→ **What you need to do**:
[1] In the text on PINODE models, how many trajectories are generated for the experiment?
[2] Reproduce word for word the part of the text on PINODE models that begins at the words "We train two" and stops after "visualized in Fig. 3.".
[3] Extend the text on PINODE models by continuing from its final sentence.

→ **Page text**:
* * *
Thus, we created a high-dimensional dynamical system with multiple basins of attraction for which the dynamics \(\varvec{f}\) are known.

For the experiment, we generate 6144 trajectories \(\varvec{x}_i\), \(t=[0, 1]\), \(\Delta t = 0.1\), all taken from the left lobe region (in red). We also sample 50,000 collocation points \(\bar{\varvec{x}}_j\) from the right (green) and the outer (blue) regions each by sampling \(\bar{\varvec{z}}_j \in U\left( [-3/2,\, 3/2] \times [-1, 1]\right)\) and then applying the transformation (12). For this example the conditions for collocation points discussed in “Methods” section are trivially satisfied.

We train two PINODE models: a Data-Driven model that only uses the trajectories, and a Hybrid model that uses both trajectories and collocation points. The models share the same architecture and training parameters that are detailed in Supplementary Appendix A.1. After training, we invert the mapping (12) to project the models’ high-dimensional predictions for unseen initial conditions onto the true low-dimensional manifold; those are visualized in Fig. 3.

We make two observations from the results displayed in Fig. 3. First, a purely data-driven model is unable to extrapolate outside its training region using only the data from that region. This observation is consistent with the conclusions from related works17 that neural networks interpolate well but struggle with extrapolation tasks. Second, we see that collocation points provided enough extra information for the model to predict nearly perfectly in regions from which no trajectories were provided. This observation suggests that one can use collocation points to “cover the gaps” in data and improve the extrapolation accuracy of the model.

Figure 5
figure 5

Box plots of the prediction error for three PINODE models: Data-Driven, Physics-Informed, and Hybrid. The time is measured in multiples of the training time period, i.e. \(x=3T\) refers the time-range between two and three training time-periods away.

The ability of Neural ODE to model nonlinear dynamics in the latent space is demonstrated in Fig. 4. The figure shows a comparison between the Hybrid PINODE model, the Hybrid PIKN model28, and DMD, all of which have been trained using the same dataset. PIKN differs from PINODE in that it uses linear latent dynamics \(\frac{dz}{dt} = Lz\), where L is a finite-dimensional approximation of the Koopman operator, instead of a general non-linear dynamics operator \(\frac{dz}{dt} = h_\theta (z)\). For PIKN, we set \(z \in {\mathbb {R}}^{16}\), an 8 times expansion of the dimension of the true manifold. We observe in Fig. 4 that PIKN is unable to extrapolate the dynamics to unseen areas correctly using the collocation points: eventually, all trajectories “collapse” onto the same attractor. It can also be seen that DMD shows even worse performance which could be attributed to its linear model reduction.
* * *
→ **Provided material**:
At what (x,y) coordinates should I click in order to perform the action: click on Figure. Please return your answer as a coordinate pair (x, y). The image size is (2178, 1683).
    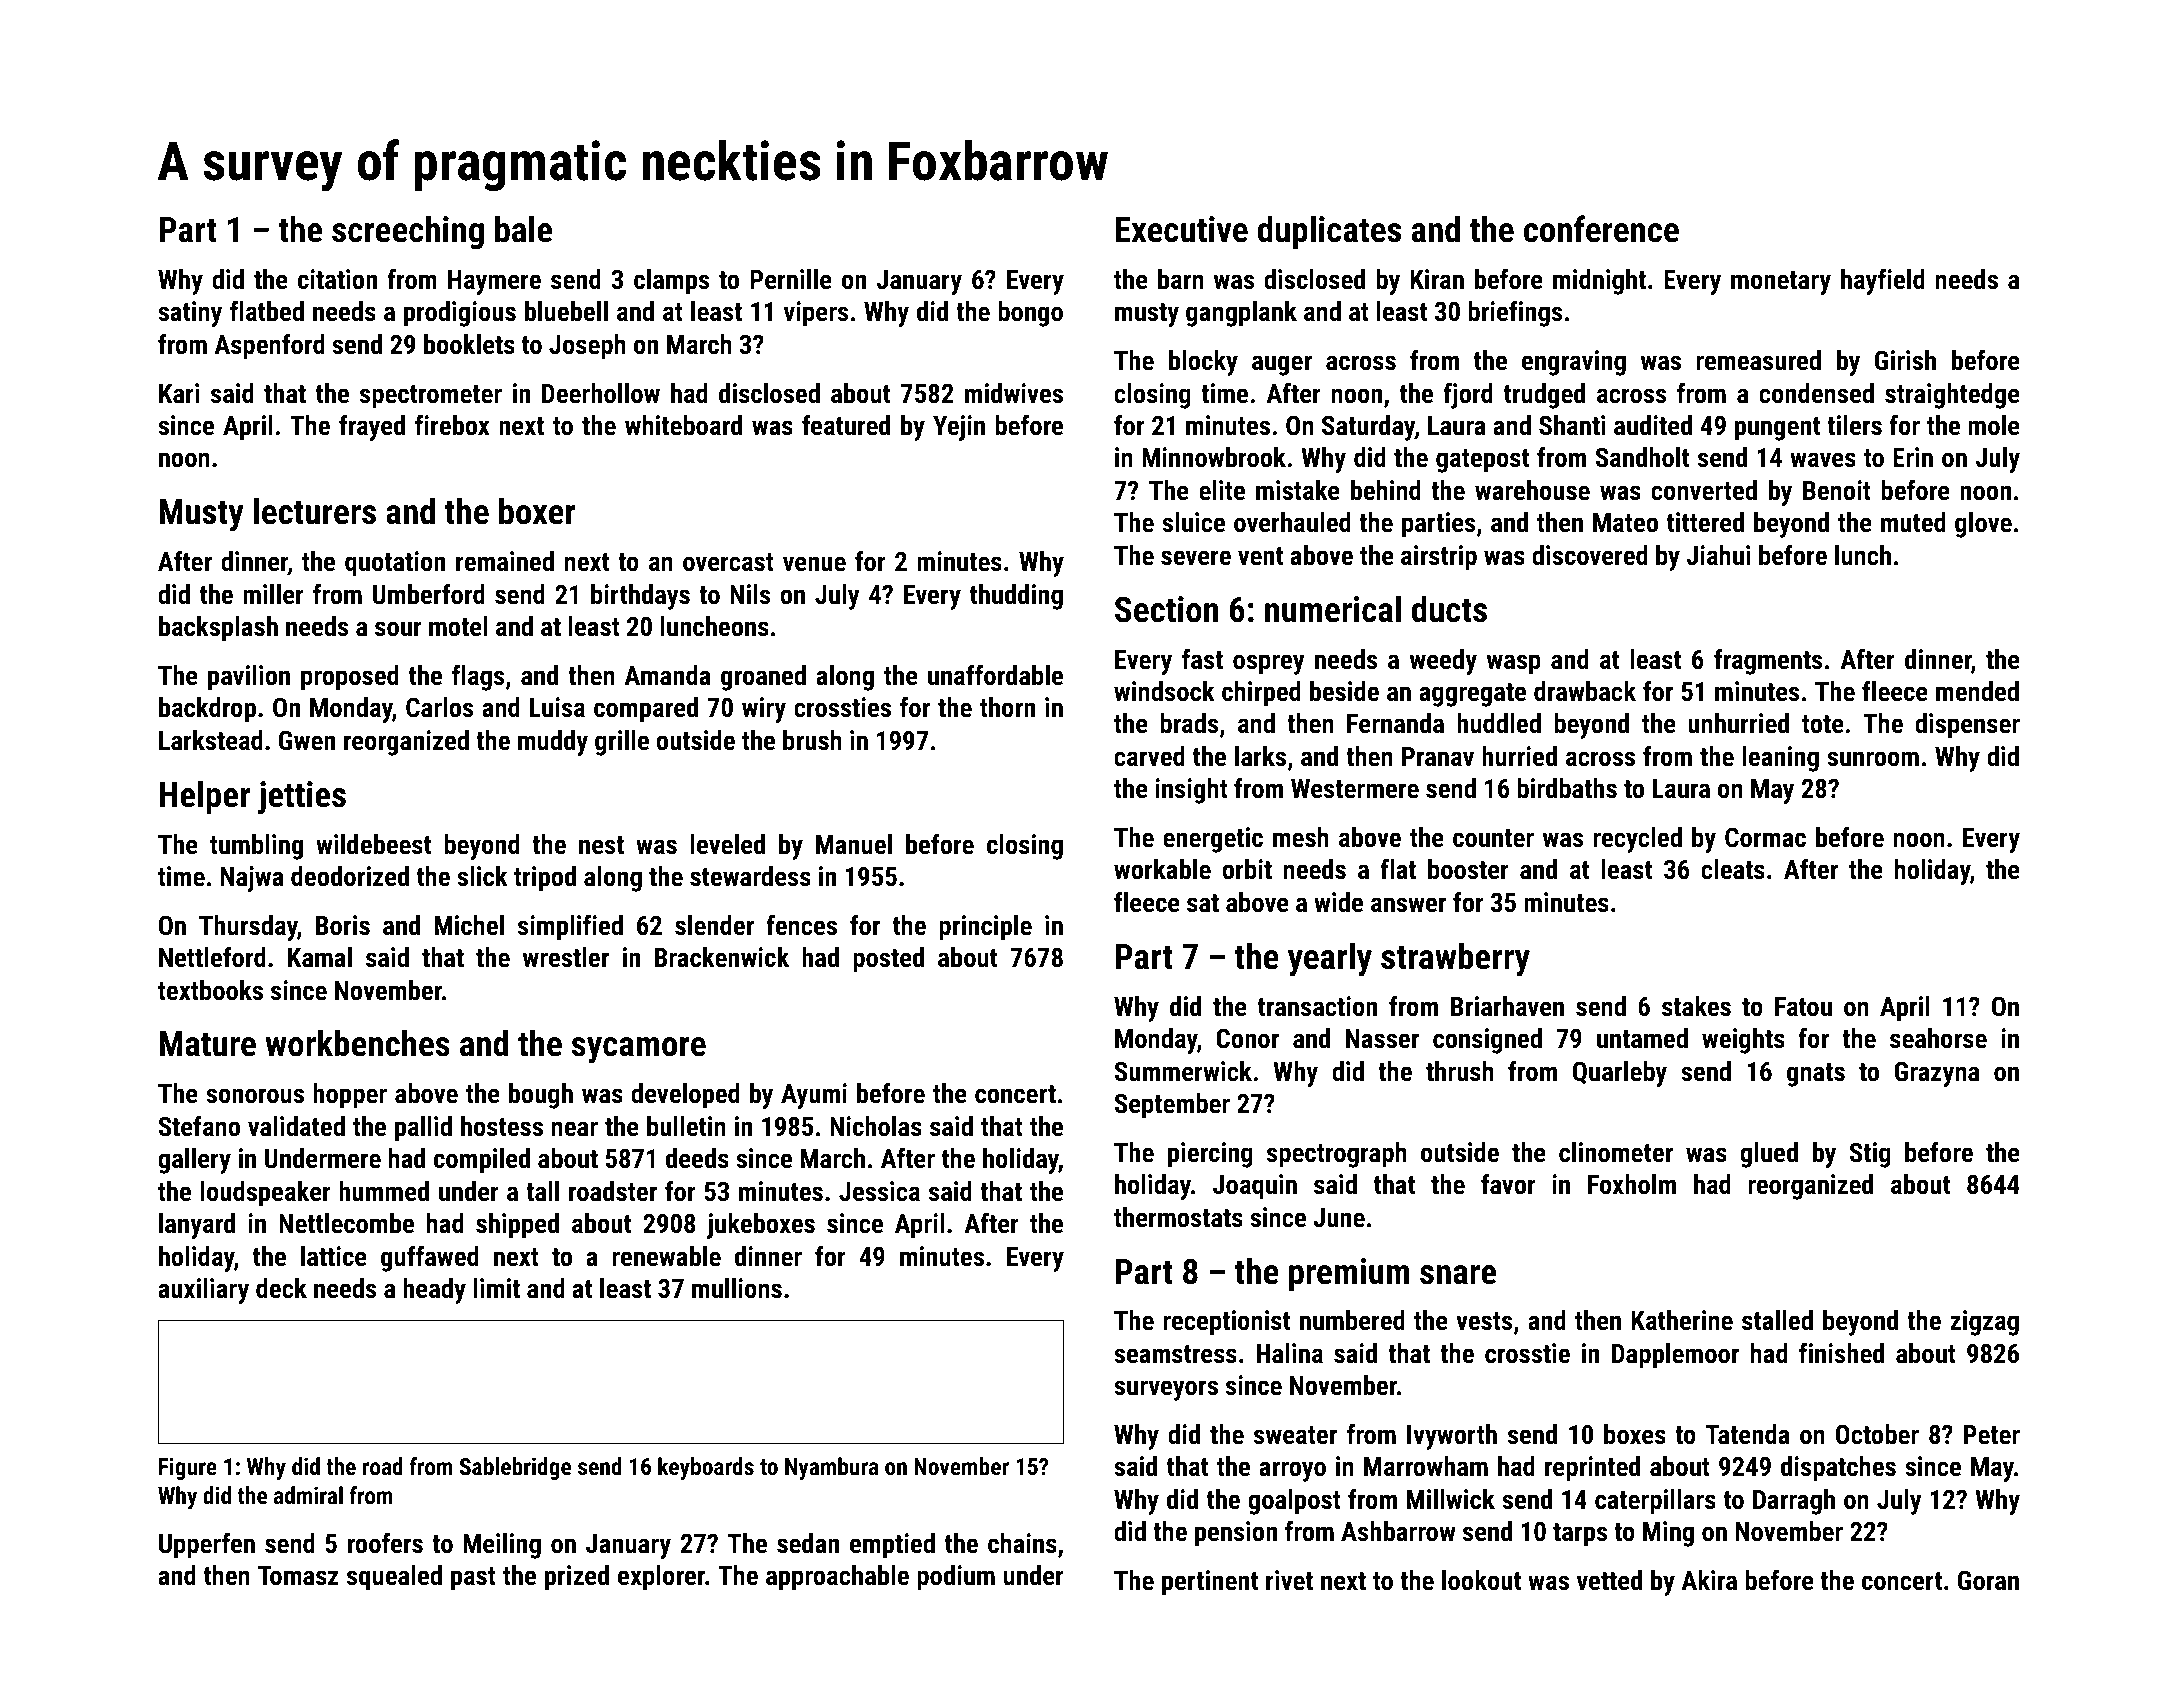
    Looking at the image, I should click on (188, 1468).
* * *
→ **Task responses**:
[1] 6144 trajectories.

[2]
We train two PINODE models: a Data-Driven model that only uses the trajectories, and a Hybrid model that uses both trajectories and collocation points. The models share the same architecture and training parameters that are detailed in Supplementary Appendix A.1. After training, we invert the mapping (12) to project the models’ high-dimensional predictions for unseen initial conditions onto the true low-dimensional manifold; those are visualized in Fig. 3.

[3]
In the next experiment, we show that collocation points stabilize long-term predictions of the model even when data from all parts of the space are available. To illustrate, we generate a dataset of 6144 trajectories (2048 trajectories per red, green, and blue area) and 50,000 collocation points uniformly distributed among all three lobes. We train three models: Data-Driven, Physics-Informed, and Hybrid versions of PINODE. The relative performance of the three models is evaluated in Fig. 5, where the x-axis represents the test time-horizon as multiples of the training trajectory length T. The y-axis shows box plots of the prediction mean squared error (MSE) corresponding to 300 unseen trajectories within the specific period. For example, \(x = 2T\) represents the time-period [2T, 3T), and the y-axis shows the distribution of the prediction errors within the period [2T, 3T). Figure 5 shows that the performance of the Data-Driven model degrades quickly when the forecasting time-period increases despite its excellent performance when forecasting within its training time-period. The Physics-Informed model starts with modest performance over the training time horizon but maintains a stable performance when forecasting far ahead. The Hybrid model, in its turn, combines both near-term accuracy with long-term stability, yielding the best results over each time period.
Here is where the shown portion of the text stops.